*Work request*
Search the listing below for the word "computer" and copy each line where it appears.

══════════

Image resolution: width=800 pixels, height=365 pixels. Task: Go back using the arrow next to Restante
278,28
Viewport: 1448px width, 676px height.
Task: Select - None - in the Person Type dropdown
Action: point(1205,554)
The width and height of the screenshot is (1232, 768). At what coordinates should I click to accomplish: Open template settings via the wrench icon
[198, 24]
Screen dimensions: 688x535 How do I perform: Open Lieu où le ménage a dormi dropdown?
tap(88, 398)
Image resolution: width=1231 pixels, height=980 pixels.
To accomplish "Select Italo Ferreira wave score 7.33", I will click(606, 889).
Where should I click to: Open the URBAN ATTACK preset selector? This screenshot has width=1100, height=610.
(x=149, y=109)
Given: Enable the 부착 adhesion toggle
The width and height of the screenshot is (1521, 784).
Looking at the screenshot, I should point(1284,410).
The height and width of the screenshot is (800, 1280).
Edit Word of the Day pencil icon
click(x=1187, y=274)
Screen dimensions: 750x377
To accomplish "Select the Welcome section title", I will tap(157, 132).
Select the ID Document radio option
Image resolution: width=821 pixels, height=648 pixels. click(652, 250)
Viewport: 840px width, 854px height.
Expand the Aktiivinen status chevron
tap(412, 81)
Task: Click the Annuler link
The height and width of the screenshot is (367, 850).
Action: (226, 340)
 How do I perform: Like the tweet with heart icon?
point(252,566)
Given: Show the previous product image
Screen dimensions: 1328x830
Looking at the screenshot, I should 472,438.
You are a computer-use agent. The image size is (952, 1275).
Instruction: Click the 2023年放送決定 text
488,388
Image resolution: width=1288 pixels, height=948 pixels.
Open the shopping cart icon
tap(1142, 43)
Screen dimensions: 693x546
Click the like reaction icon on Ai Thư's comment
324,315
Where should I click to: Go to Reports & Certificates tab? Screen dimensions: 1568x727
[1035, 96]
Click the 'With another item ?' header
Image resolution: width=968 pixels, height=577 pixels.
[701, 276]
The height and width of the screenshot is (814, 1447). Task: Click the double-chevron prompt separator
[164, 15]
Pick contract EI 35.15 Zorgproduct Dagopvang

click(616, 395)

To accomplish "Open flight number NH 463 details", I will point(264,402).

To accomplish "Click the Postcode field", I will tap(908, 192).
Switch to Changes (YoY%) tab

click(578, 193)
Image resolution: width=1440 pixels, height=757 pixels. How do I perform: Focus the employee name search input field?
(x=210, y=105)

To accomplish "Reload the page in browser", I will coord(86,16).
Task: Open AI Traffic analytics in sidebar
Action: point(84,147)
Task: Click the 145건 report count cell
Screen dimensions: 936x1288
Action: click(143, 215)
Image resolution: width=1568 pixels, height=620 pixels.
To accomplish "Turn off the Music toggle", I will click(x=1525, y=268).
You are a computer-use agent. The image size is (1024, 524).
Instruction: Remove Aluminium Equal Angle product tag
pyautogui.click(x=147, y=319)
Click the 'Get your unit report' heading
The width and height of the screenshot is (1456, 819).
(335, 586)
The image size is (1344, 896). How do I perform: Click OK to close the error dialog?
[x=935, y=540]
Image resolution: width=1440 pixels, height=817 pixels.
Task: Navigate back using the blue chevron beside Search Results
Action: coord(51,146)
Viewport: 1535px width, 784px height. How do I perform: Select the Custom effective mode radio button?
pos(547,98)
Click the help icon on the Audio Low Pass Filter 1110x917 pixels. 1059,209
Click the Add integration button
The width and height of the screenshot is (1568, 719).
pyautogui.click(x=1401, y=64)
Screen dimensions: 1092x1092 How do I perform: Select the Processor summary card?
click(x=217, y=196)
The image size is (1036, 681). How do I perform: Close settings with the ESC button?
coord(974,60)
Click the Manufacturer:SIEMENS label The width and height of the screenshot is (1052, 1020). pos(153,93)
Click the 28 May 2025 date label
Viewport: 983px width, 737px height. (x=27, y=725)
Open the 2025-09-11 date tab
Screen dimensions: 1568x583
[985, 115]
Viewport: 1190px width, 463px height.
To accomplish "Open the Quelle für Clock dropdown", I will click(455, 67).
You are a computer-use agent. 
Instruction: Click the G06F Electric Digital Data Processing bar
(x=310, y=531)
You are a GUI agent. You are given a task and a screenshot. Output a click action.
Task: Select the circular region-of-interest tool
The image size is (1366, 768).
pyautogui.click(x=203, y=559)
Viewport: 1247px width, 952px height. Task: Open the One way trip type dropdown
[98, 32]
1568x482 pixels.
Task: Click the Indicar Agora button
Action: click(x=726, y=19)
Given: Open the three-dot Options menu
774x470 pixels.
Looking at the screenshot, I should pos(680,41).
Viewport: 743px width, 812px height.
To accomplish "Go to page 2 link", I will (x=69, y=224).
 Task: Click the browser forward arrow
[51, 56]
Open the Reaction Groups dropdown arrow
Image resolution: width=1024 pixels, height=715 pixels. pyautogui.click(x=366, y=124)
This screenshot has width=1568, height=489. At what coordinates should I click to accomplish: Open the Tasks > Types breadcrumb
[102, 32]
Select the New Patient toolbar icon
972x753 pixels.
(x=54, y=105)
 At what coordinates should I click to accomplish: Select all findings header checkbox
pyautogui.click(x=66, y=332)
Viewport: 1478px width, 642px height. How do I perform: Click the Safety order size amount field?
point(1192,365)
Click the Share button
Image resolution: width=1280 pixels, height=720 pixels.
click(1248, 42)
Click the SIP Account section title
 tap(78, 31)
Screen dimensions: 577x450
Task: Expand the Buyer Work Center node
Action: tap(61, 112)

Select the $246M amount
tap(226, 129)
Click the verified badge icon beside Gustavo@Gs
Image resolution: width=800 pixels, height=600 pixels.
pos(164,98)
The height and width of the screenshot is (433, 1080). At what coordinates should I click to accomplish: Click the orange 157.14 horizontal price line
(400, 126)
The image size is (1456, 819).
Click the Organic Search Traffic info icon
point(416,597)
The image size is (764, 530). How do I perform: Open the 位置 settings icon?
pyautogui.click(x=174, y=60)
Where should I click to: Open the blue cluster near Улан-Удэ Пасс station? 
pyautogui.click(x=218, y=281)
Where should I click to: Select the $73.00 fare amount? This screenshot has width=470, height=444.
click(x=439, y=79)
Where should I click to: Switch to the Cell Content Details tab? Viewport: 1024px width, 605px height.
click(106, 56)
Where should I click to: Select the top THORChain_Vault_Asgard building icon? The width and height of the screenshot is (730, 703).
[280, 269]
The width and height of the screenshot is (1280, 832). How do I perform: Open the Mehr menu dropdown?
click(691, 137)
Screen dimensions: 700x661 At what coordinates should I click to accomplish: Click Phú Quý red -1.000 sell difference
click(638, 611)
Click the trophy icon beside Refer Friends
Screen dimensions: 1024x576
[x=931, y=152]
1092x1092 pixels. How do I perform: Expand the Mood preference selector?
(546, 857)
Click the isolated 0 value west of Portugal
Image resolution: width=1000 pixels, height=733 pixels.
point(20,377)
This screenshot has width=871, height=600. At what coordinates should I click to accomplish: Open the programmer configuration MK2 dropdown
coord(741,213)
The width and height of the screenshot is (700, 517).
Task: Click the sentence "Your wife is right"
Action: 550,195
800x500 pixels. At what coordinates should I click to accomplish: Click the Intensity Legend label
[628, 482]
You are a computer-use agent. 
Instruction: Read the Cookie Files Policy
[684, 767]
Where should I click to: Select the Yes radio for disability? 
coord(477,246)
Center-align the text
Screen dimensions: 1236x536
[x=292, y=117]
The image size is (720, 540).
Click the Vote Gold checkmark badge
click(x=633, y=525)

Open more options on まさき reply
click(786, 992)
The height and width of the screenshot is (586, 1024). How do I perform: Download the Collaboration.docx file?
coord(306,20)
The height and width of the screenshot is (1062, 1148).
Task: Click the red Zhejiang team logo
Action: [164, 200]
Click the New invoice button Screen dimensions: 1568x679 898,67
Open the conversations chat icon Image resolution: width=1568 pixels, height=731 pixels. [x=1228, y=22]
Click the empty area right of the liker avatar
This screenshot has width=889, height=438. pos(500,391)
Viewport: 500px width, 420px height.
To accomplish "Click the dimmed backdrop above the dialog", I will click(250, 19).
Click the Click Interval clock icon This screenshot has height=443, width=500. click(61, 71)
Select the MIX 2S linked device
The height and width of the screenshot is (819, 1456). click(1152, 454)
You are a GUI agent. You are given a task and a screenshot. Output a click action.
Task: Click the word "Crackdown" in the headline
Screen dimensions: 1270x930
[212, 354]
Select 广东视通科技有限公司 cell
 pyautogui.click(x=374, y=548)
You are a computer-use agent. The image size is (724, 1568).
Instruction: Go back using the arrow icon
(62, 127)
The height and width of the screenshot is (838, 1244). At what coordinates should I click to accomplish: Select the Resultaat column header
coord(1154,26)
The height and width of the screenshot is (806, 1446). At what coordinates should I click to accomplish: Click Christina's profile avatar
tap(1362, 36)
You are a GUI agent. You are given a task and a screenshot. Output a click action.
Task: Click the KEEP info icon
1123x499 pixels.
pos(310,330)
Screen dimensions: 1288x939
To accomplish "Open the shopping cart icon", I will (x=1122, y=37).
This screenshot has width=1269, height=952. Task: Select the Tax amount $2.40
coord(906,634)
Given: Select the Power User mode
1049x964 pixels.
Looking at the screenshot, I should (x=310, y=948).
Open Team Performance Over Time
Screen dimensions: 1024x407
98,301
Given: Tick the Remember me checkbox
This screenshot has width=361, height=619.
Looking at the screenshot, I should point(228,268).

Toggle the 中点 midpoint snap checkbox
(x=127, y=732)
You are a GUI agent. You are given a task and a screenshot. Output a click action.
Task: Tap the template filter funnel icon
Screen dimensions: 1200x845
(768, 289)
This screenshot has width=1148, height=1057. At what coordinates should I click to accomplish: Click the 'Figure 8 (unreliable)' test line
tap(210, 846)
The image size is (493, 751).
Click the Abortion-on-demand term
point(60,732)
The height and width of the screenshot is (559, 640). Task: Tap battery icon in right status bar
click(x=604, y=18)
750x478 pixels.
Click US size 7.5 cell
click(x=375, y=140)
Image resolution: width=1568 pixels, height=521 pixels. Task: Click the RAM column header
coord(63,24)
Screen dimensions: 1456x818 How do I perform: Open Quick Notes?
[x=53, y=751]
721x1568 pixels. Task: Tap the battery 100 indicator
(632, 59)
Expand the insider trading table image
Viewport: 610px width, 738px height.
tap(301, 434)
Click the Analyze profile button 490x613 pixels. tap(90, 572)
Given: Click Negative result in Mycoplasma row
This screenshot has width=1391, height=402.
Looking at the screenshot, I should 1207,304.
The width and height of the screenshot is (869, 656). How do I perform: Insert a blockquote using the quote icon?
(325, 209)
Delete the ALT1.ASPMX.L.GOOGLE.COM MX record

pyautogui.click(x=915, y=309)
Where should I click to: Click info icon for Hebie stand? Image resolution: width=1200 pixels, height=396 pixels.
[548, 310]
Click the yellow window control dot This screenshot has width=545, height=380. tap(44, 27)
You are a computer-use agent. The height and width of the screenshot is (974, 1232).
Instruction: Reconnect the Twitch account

══════════

*Solution to this task*
You are a computer-use agent. The image size is (952, 1275).
You are a computer-use agent. The image size is (1024, 524).
You are a computer-use agent. 
You are a computer-use agent. 
You are a computer-use agent. The image size is (724, 1568).
You are a computer-use agent. The height and width of the screenshot is (974, 1232).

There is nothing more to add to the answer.